Body searches, X-ray

To reach the hotel, visitors had to pass through 10 different checkpoints, submitting to several body searches, a full body X-ray and a bomb-sniffing dog. It took four days for the display merchandise to be cleared by the U.S. military and transported into the zone.Nonetheless, organizers hoped the convention will send the message that Baghdad is now safer and open for business.

“This year will be the year that we will significantly improve business activity in Baghdad,” predicted Raad Ommar, head of the Iraqi American Chamber of Commerce and Industry, which hosted the event.

The show’s slogan, “Buy Iraqi First,” illustrated how much expectations have been lowered since the first attempt to organize the event in 2004. Then, the goal was to promote foreign investment in Iraq, and dozens of international companies were due to attend.
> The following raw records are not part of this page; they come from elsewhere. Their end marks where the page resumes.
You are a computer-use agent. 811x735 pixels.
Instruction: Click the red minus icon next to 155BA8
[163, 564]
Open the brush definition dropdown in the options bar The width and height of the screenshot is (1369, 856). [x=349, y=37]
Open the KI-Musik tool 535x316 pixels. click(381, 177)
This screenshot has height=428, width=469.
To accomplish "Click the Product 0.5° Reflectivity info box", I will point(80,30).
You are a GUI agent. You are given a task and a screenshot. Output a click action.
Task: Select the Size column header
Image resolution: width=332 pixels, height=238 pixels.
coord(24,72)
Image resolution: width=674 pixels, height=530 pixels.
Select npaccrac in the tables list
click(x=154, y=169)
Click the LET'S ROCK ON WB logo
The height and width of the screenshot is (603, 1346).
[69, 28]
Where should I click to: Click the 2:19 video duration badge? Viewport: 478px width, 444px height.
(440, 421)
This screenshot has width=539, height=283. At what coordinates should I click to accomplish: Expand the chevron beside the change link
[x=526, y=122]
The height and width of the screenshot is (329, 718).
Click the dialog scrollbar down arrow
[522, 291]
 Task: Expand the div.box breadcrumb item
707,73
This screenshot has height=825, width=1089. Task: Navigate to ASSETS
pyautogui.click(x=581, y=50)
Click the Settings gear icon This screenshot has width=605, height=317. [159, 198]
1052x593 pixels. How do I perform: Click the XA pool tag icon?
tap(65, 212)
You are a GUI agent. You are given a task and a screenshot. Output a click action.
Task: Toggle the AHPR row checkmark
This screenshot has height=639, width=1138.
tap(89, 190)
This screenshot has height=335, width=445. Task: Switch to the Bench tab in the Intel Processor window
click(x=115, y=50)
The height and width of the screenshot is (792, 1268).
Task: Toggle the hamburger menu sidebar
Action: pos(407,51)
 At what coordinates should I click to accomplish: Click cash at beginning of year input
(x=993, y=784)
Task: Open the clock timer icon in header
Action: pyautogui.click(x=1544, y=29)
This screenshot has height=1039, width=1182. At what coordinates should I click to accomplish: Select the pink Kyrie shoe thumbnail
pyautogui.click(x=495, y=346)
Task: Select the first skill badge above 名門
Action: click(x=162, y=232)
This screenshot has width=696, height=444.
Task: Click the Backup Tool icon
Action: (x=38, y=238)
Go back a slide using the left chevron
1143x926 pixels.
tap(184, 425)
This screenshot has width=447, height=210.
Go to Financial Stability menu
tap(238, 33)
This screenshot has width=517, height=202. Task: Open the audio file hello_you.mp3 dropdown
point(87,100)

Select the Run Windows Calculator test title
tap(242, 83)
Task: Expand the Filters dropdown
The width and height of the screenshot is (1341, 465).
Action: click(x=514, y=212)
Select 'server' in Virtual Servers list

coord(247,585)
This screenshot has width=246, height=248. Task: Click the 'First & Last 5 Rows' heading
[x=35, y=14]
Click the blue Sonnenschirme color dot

This time, the stands were occupied mostly by Iraqi firms seeking markets for their goods. The State Company for Food Industry was there, promoting an Iraqi cola called Yaffa, as was the State Company for Tobacco and Cigarettes displaying Iraqi-made Sumer cigarettes.

Iraqi businesses have been hard hit by the five years of turmoil since the U.S. invasion, and not only because of the violence.

The collapse of Saddam Hussein’s quasi-socialist regime and the lifting of 12 years of sanctions brought imports flooding into the country, many of them cheaper than locally made goods.

The state-owned Modern Paint Industries Co. has seen its production fall to 10 percent of prewar levels because of competition from imports and because the government withdrew the support it used to offer, said General Manager Hassan Shandal, who was hoping to alert companies involved in reconstruction projects to the existence of Iraqi paint.

“Under Saddam, the government used to force all the ministries to buy our paint. Even in the military it was compulsory for all units to buy from us. Now, not even one ministry buys from us,” he said. “It’s a free market now.”

‘Year of Reconstruction’

Iraq also had a vibrant private sector that has been decimated by the post-invasion violence. About 75 percent of the 10,500 businessmen registered with the Iraqi-American Chamber of Commerce have fled the country, according to Ommar. “They’re the ones who’ve got the money,” he said. “Some have invested their money in neighboring countries.”The Iraqi government has declared 2008 the “Year of Reconstruction,” and the U.S. military hopes to encourage firms engaged in reconstruction to buy Iraqi products, as a way of kick-starting the Iraqi economy.

Security remains a problem, Ommar concedes, but he believes Baghdad is not as dangerous as it seems.

And after five years of devastation, the city is ripe for a takeoff, he said. “It’s a matter of changing perceptions,” he said. “Baghdad could boom just like that, overnight. It wouldn’t take much.”